──────── PAGE TEXT

Road rage as a sociological concept—as a damning manifestation of present-day temperament—has, perhaps, seen its heyday come and go. It was a hot-button topic in the early years of this century, back when most blowups weren’t happening online. The late-night monologue jokes have since died out, for the most part, but of course the real problem persists, as America seems to get angrier and angrier, tenser and more atomized with each crack of society’s bedrock. So, the new series Beef (Netflix, April 6) feels entirely timely, a look at one moment of outburst that causes terrible ripples in the lives of two people.

The series, from creator Lee Sung Jin, contextualizes a specific social ill amidst a host of modern anxieties. When down-on-his-luck general contractor Danny (Steven Yeun) has a scary roadway encounter with uptight boutique owner Amy (Ali Wong), a deep class conflict immediately presents itself. Amy, charging around in her fancy white SUV, is an emblem of enviable Instagram lifestyle. She lives in a stylish Calabasas home with her handsome husband, George (Joseph Lee), and their adorable young daughter, June (Remy Holt). Danny, meanwhile, is stuck in a dumpy apartment with his slacker brother, Paul (Young Mazino), as both struggle to make ends meet and dream of the glamorous life so luxuriated in by people like Amy.

Well, at least, one would imagine that Amy is content in her blessings. In truth, she’s a nervous wreck, so obsessed with amassing money and maintaining status that she has no time—nor, maybe, desire—to enjoy any of it. Her brief act of aggression against Danny seems to free her from that gilded cage, while Danny sees himself as a righteous have-not going to battle against a particularly obnoxious have. And so a feud commences, one that starts out petty and silly but, as Beef’s ten episodes unfold, grows operatically dire.

────────────────
──────── EXTRACTED MATERIAL

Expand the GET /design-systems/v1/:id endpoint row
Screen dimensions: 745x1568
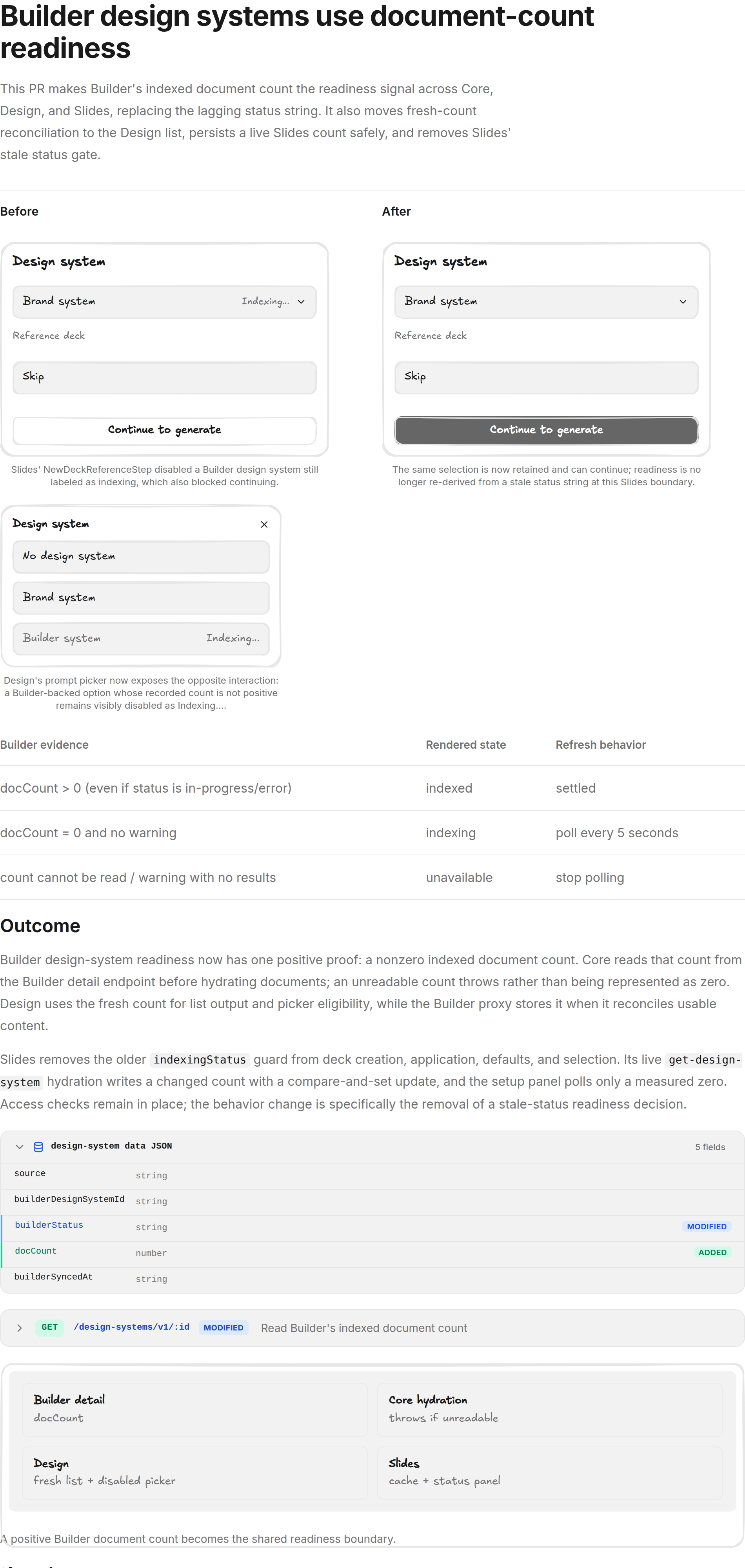(x=20, y=1328)
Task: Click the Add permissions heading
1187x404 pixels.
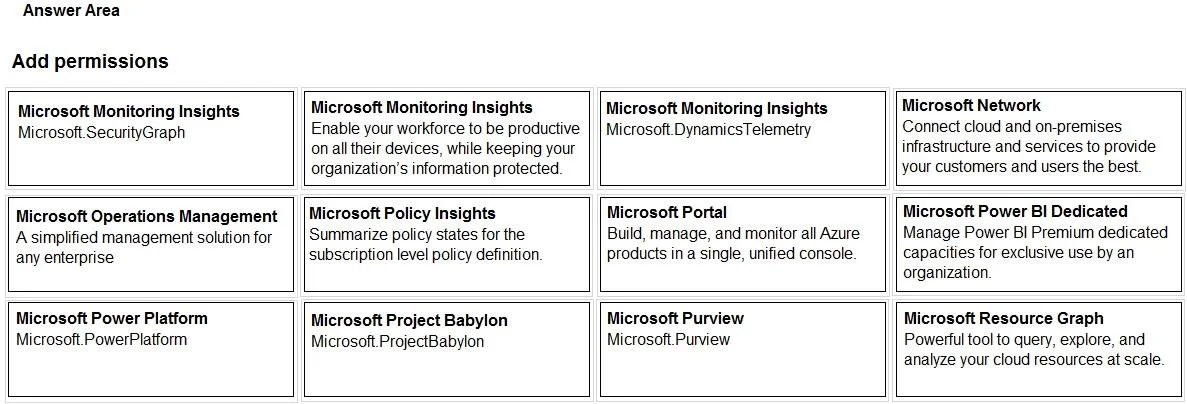Action: tap(90, 61)
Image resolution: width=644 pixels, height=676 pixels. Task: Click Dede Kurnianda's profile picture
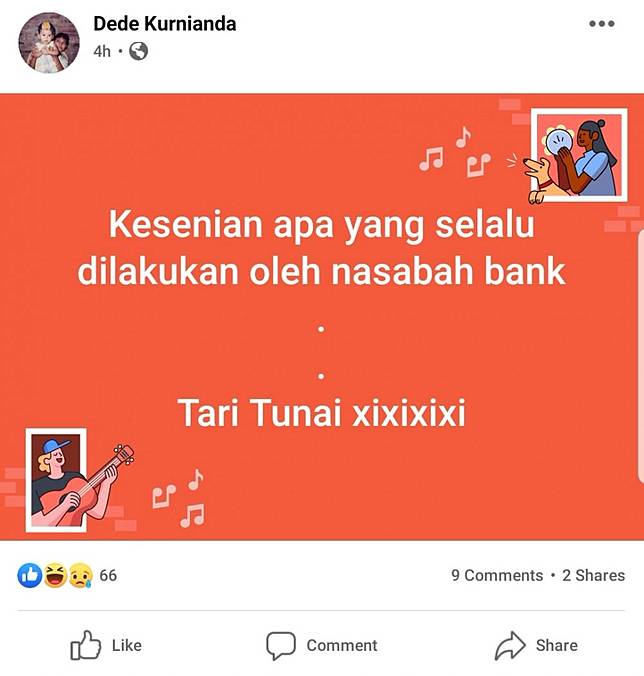click(x=49, y=42)
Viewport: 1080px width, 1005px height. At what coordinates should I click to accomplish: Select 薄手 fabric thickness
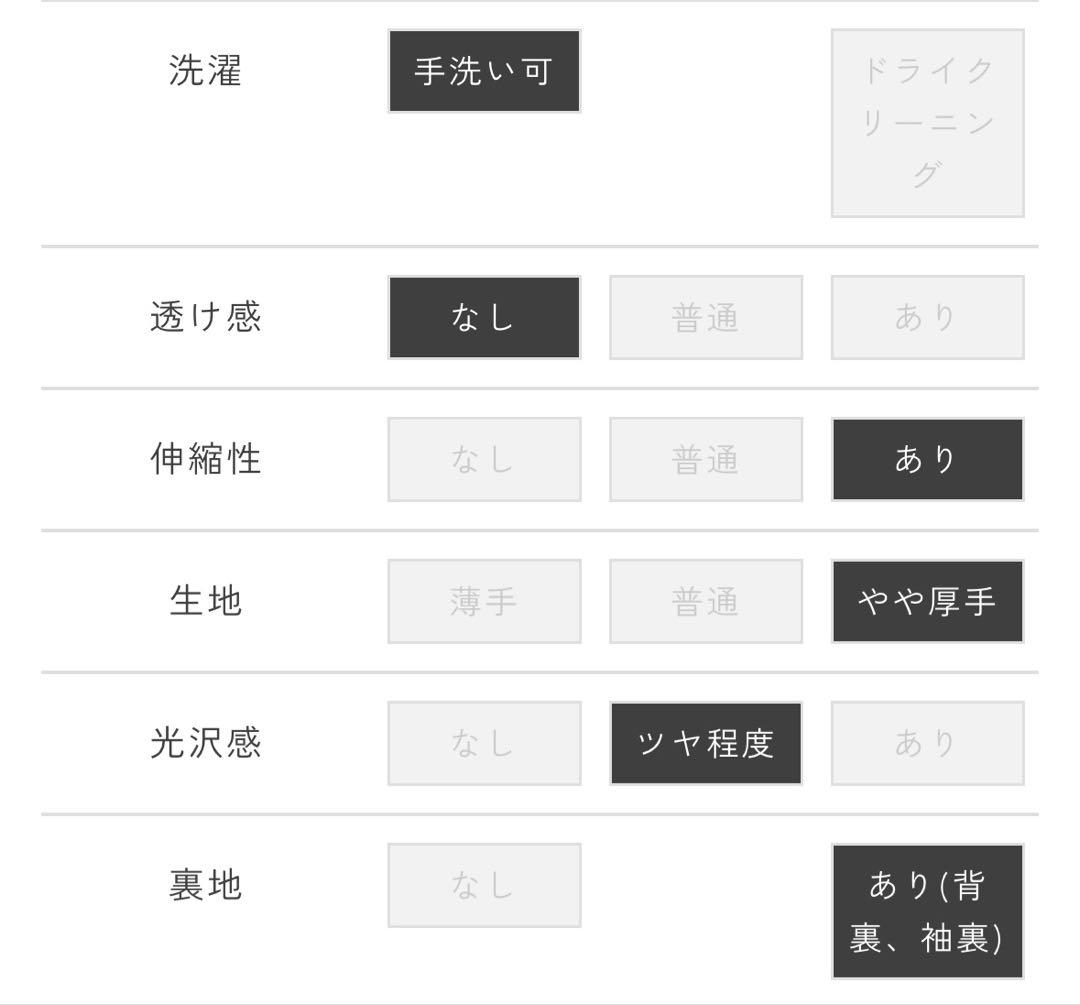coord(484,602)
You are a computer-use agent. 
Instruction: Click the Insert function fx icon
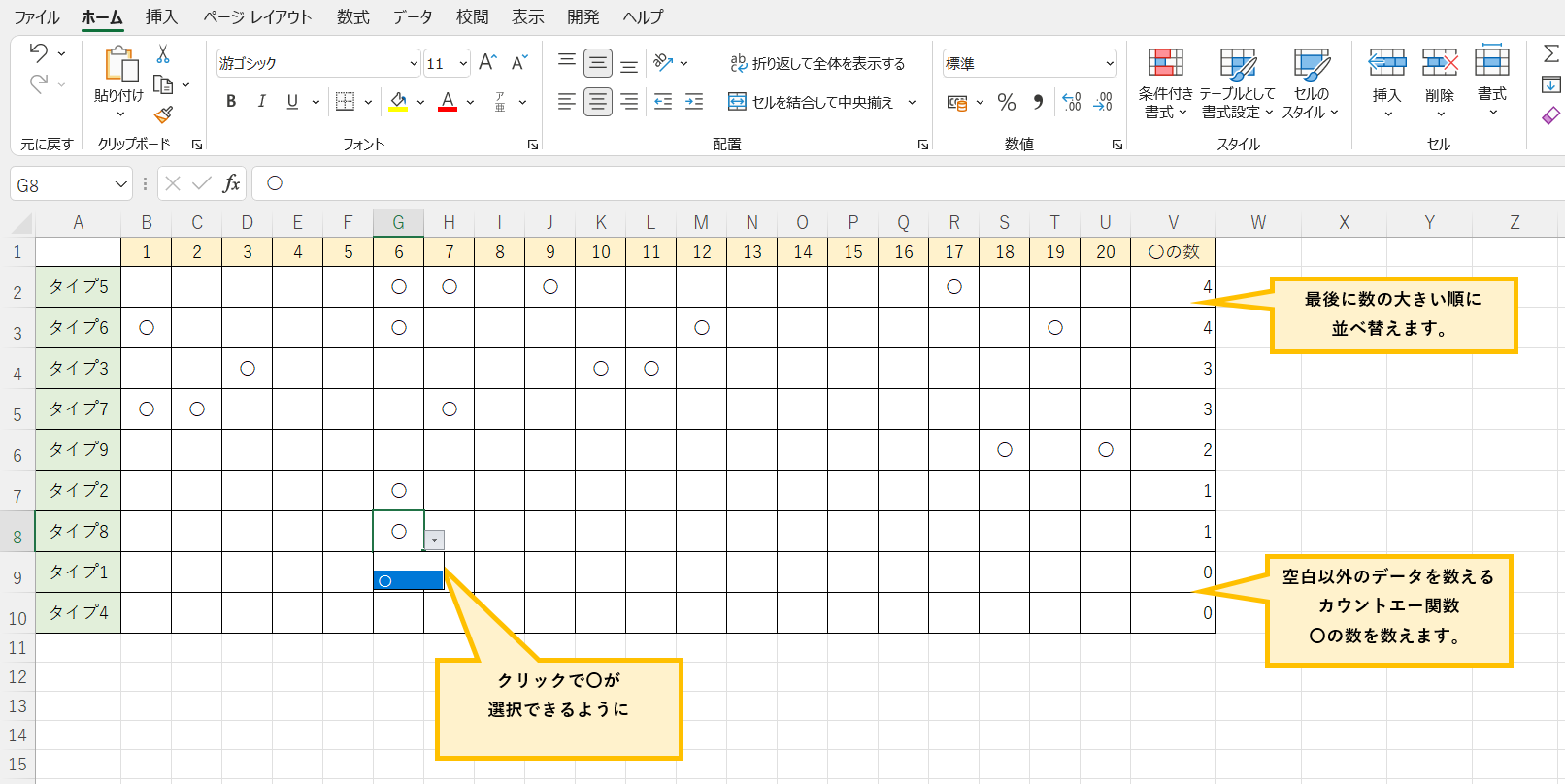coord(231,183)
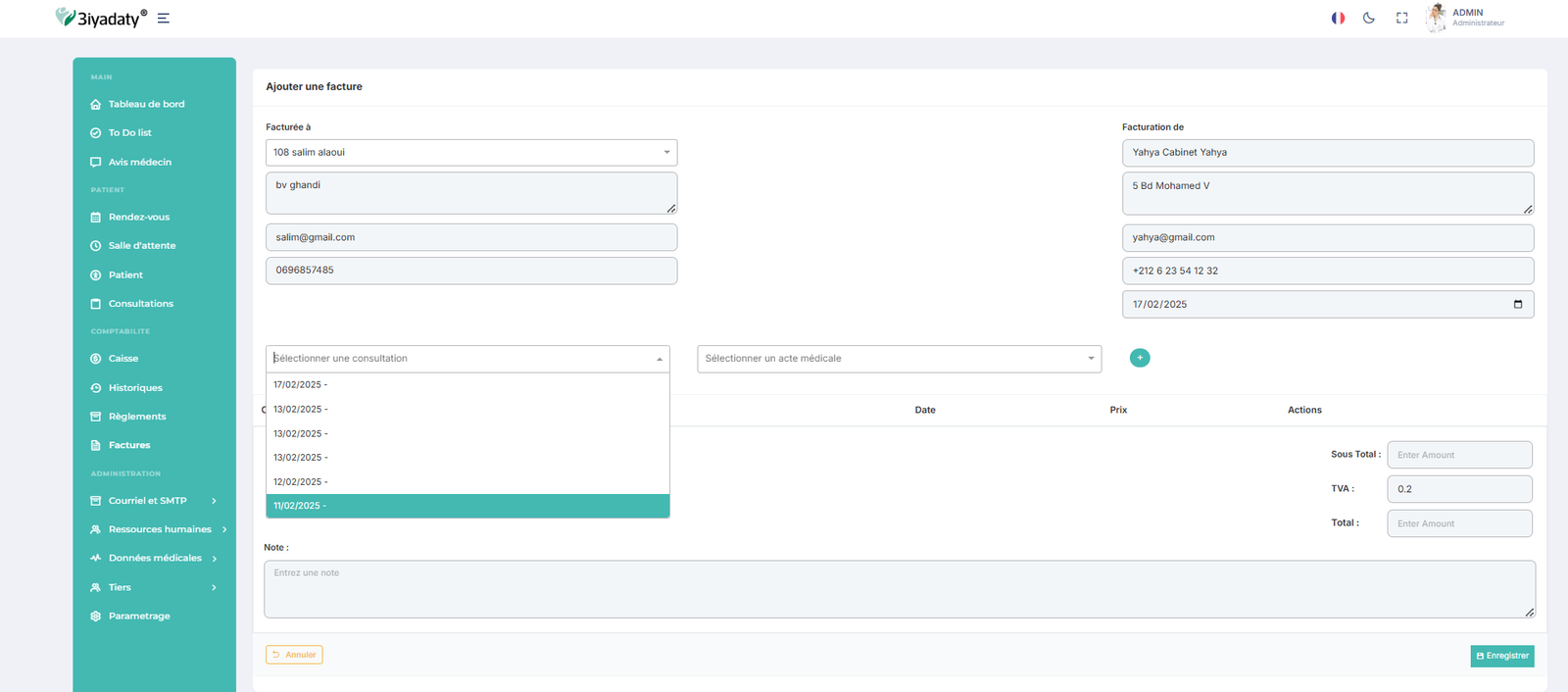This screenshot has height=692, width=1568.
Task: Click into the Note text area
Action: click(x=899, y=589)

────────────────

▸ LIST OF TASKS:
1. In the review of the series Beef, what is Danny's job?
2. Pick up the review of the series Beef where it stops and continue writing it.

▸ SET OF ANSWERS:
1. He is a general contractor.

2.
The show’s intended tone is a tricky one to get right. It must be funny in its satire of capitalism’s rot, but also take seriously the real humanity of its characters. For the most part, Lee and his writers succeed. Though some of the show’s more elaborate jokes are strained, Beef otherwise has a taut, offbeat humor that distinguishes it from plenty of banally crude we-can-say-swears comedies that have clogged up premium cable and streaming services in the last ten years. And when Beef explores its emotional terrain, it often does so with a delicacy and poeticism that pushes the series into the dreamy realm of the metaphysical.

Yeun and Wong are compelling leads, allowing Danny and Amy to be both irksome and pitiable, toxically selfish and plainly sympathetic. Wong is mostly known as a standup comedian, so it’s a thrill to see her explore her range and come up with a character so complicated and slippery. She’s particularly adept at showing Amy’s fraught code switching, between a breezy Angeleno glide at work (particularly when she’s negotiating the sale of her business to a narcissist zillionaire played by Maria Bello) and the wounded, furious person within.

The entire acting company operates at that nimble level, from Mazino as a sensitive and misbegotten himbo to Patti Yasutake as Amy’s formidable mother-in-law. Beef is a grand testament to how much underutilized talent exists beyond the periphery of Hollywood’s white gaze—this is an ensemble of mostly Asian actors hungrily seizing dynamic material worthy of their talent.

That material takes them to strange and frightening places, as Danny and Amy’s war escalates into a struggle for survival. Or, at least, a struggle for some kind of justice, for a feeling of belonging in an indifferent world. Maybe in a future season this will all be revealed as a love story, of two people whose passion for one another shifts from hatred to hard-won affection. But the show isn’t looking for any kind of happy-ish ending just yet. Beef keeps its flinty edge even through a surrealist finale episode in which some walls come tumbling down.

That episode represents the show at its wackiest, which is not my favorite of its modes. The series takes wild swings, and not all of them connect. But the show remains propulsively engaging throughout, always finding a way to return—through intricately mapped plotting—to the core fire of Danny and Amy as they tear at the fabric of their existences. It’s not exactly cathartic to watch them release their ids. But there is some satisfaction in holding them up as safely fictional proxies for our own envy and resentment, our own feelings of being denied or owed or unfairly estimated. And, of course, there is the instructive power of remembering that neither is the real enemy. Maybe next season, they’ll point their rage where it belongs.